A wistful look settled on her face, and she nodded.
“ Gods , more than anything. My father too, I…I don’t remember much about him honestly, other than I think he looked kind of like Dion. But to find a weaver that met both of them?” Cyril’s laugh was dry, pained. She tipped her face up to the stars, hair slipping over her shoulders like threads of silk. “Talk about abysmal odds. I’d be a fool to get my hopes up about something like that.”
Well, shit. She didn’t know.
Or the liquor in her system was preventing her from connecting the dots that Mikael thought someone had to have told her about by now. Either way, it wasn’t his place to inform her those odds weren’t anywhere as abysmal as she thought.
“Ah, good point.” He nodded slowly, and Cyril said nothing.
She just stared up at the stars with something uncomfortably neutral on her face. He’d gone and made her sad on fucking solstice night, like the absolute moron that he was.
And Mikael?
He couldn’t fathom what it would be like to be in her situation, to not even have memories of the people who brought her into this world. For better or worse, he’d never spent more than a couple of months away from his parents. They were just these stationary figures in his life, always there, even in moments when he wished they weren't.

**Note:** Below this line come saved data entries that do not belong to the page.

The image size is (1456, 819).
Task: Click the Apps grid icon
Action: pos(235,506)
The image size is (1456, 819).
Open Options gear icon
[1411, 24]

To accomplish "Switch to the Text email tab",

But that was a luxury Cyril never had.
No nurturing, warm hug of a mother to turn to with any and all worldly woes. No rough-around-the-edges father to, well…Mikael didn’t proactively go to his father about anything, truthfully. But the option was always there if things became dire.
All Cyril had was Dion and, based on what Mikael had experienced so far, that said little. The sort of molten-hot volatility he exuded had no place in a parental figure. It was no wonder his mother seemed so keen to take Cyril under her wing and forge a relationship with her.
“I’m going to bed,” Cyril declared, already half pushed off the ground by the time Mikael blinked up at her.
That was probably for the best. Things were beyond salvaging, and he was bound to ask more stupid questions if they kept at this.
“I’ll walk you back?” he asked, like he wouldn’t be walking in the same direction to the same place anyway.
Gods. Damned. Lockmead.
But Cyril just stood there.
She blinked at the pathway with her hands fisted at her sides.
Silent.
Mikael stood and cocked his head at her. “…Everything alright in there?”